The coroner ruled accidental drowning. Bipolar disorder was listed as a significant contributing factor. Toxicology showed she had stopped taking her prescribed medications — a pattern her family confirmed. When unmedicated, Elisa experienced hallucinations and paranoia.
The official theory: in a psychotic episode, Elisa fled to the roof believing she was being pursued. She climbed the fire escape, accessed the water tank platform, lifted the heavy lid, climbed inside seeking refuge from a threat that existed only in her mind, and drowned. The lid could have fallen closed on its own.
The internet was not satisfied. A death metal musician was identified from the hotel and harassed so severely he attempted suicide. Web sleuths swarmed the Cecil. A tuberculosis test being conducted nearby was called LAM-ELISA — a coincidence so eerie it was treated as proof of a government experiment.

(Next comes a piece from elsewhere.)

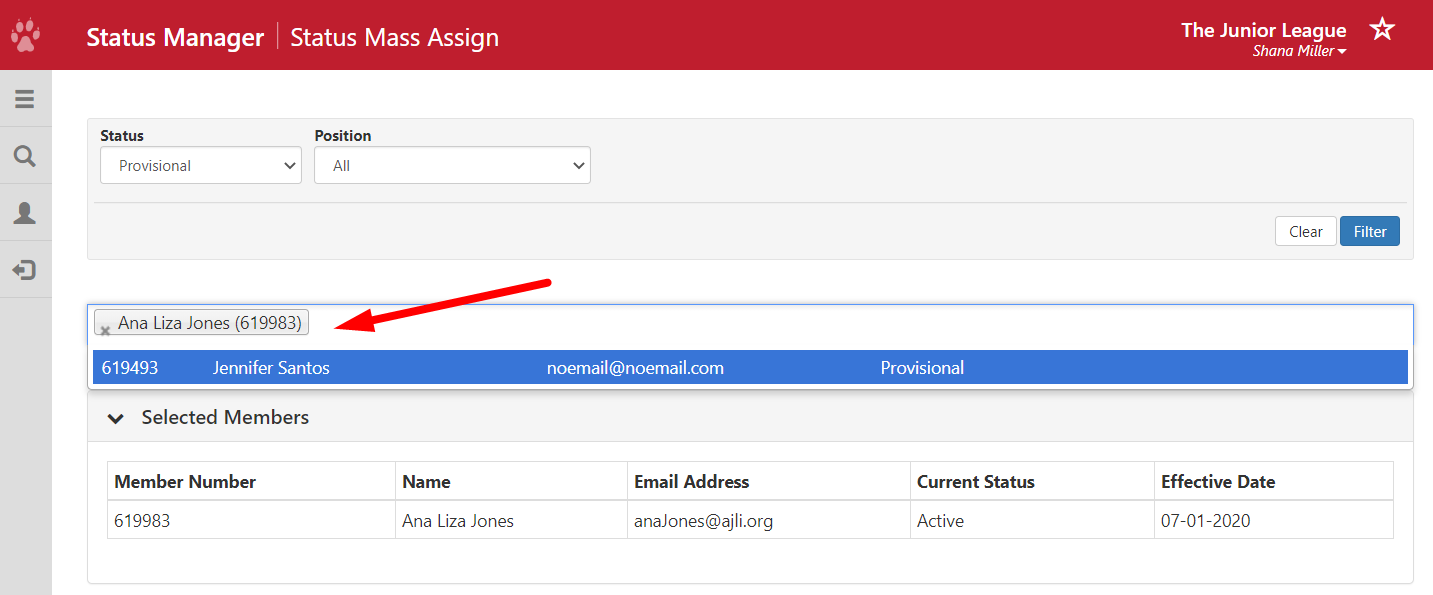Image resolution: width=1433 pixels, height=595 pixels.
Task: Go to Status Mass Assign page title
Action: (x=394, y=37)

Strip away the theories, the viral footage, and the hotel's gruesome history, and what remains is a young woman who was failed. Failed by a mental health system that let her travel alone while unmedicated. Failed by a hotel that didn't notice a guest was missing for nineteen days. And failed by an internet that turned her death into entertainment.
The elevator door closes. Elisa walks away, down a hallway, toward the roof, toward the water. And the camera keeps recording an empty elevator, door opening and closing, over and over, for no one.